THE TASK -
Please give the number of lines in the entries below that hold "screenshot", with no other words.

GIVEN RECORDS -
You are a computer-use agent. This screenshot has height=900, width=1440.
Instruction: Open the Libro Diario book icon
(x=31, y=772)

---

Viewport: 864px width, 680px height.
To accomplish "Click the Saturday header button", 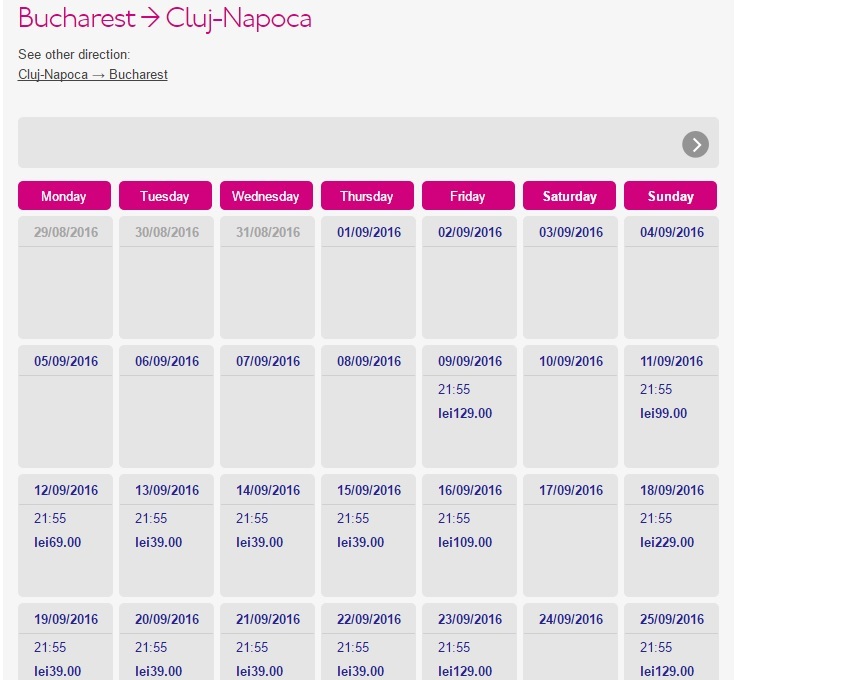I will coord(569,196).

==

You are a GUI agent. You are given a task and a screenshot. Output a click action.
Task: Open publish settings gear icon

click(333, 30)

PROBLEM SOLUTION -
2